PERCORSO – Keita è al sicuro e la Lazio non rischia di perderlo in breve tempo. Per due motivi. Il primo appartiene alla strategia della società biancoceleste. Il ds Tare lo ha scoperto e lo ha portato a Formello nel settembre 2011 quando aveva deciso di non tornare al Barcellona dopo il prestito al Cornellà. La Lazio lo ha allenato e allevato, sapendo di avere un casa un gioiello. Lo ha atteso e ha perso diversi mesi perché il ragazzo, nato in Catalogna, aspettava il passaporto spagnolo e poteva essere preso con lo status di comunitario. Così non è stato possibile e la Lazio, tanto ci credeva, lo ha tesserato come extracomunitario il 2 gennaio 2013. Un anno fa Keita ha cominciato a giocare nel campionato Primavera sotto la guida di Bollini. Il ds Tare gli stava disegnando un percorso per portarlo rapidamente in prima squadra. E già prima dello scudetto nei play off di Gubbio si sapeva che sarebbe stato convocato da Petkovic per il ritiro precampionato con la prima squadra. Lotito ne parlava già nel gennaio di un anno fa. E’ un attaccante esterno e la Lazio ha centellinato le operazioni nel reparto avanzato perché voleva creargli uno spazio. Keita possiede un talento enorme e va guidato e sorvegliato. Reja lo avverte in continuazione. «Per sfondare deve allenarsi e giocare con umiltà» ripete spesso, anche per proteggerlo nello spogliatoio. I leader come Klose e Ledesma lo guidano, altri un po’ meno. La società sta apprezzando la rapidità di crescita tecnica e il suo processo di maturazione dopo qualche inevitabile pausa di natura caratteriale. Keita era stato un anno e mezzo senza giocare partite ufficiali e ha margini di miglioramento esponenziali. Può diventare un fenomeno, nel tempo non dovrò trasformarsi nel nuovo Zarate. E’ pieno nel calcio di talenti sprecati o persi per la strada.

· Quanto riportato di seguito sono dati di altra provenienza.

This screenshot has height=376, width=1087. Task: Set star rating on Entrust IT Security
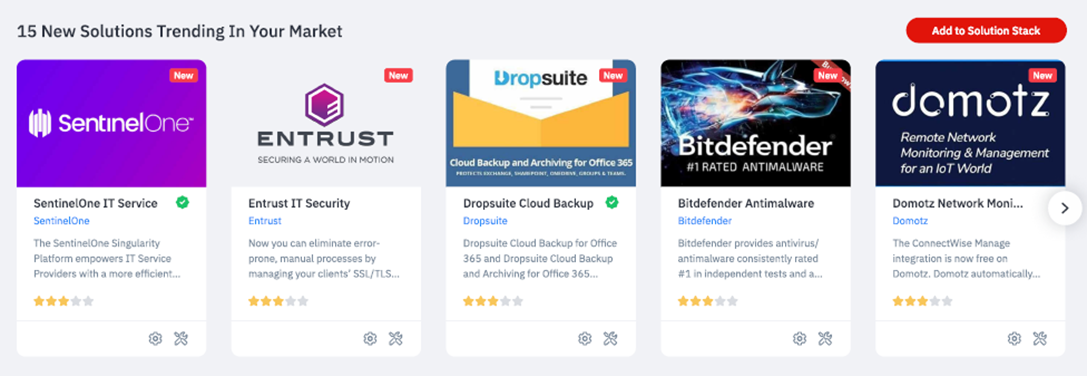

SOGNO – Nell’estate 2012, quando non era ancora stato tesserato dalla Lazio, il Real Madrid aveva provato ad avvicinarlo. Keita declinò perché aveva (e continua ad avvertire) un debito di riconoscenza nei confronti del club biancoceleste, che aveva creduto nelle sue possibilità. E questo è il secondo motivo per cui deve essere considerato al sicuro. Ora sta seguendo un progetto tecnico prestabilito. Il suo obiettivo? Diventare titolare in serie A, ci sta riuscendo adesso e almeno per altre due stagioni la Lazio se lo potrà godere. Poi dipenderà dal suo tipo di crescita e dai risultati. Lotito spera prima o poi (così ha sempre detto) di arrivare in Champions, Keita sogna di diventare un grandissimo. Nei suoi pensieri da calciatore maturo ci sono il Manchester United e il Real Madrid. Ancora meglio il Barcellona, che lui definisce «una famiglia» . La famiglia da dove era partito e dove un giorno sogna di ritornare. Come sono riusciti a fare giocatori del calibro di Piquè o Fabregas, usciti dalla Cantera per poi essere riacquistati a tanti anni di distanza. E se Keita arriverà a quel livello, sarà impossibile trattenerlo per tutti.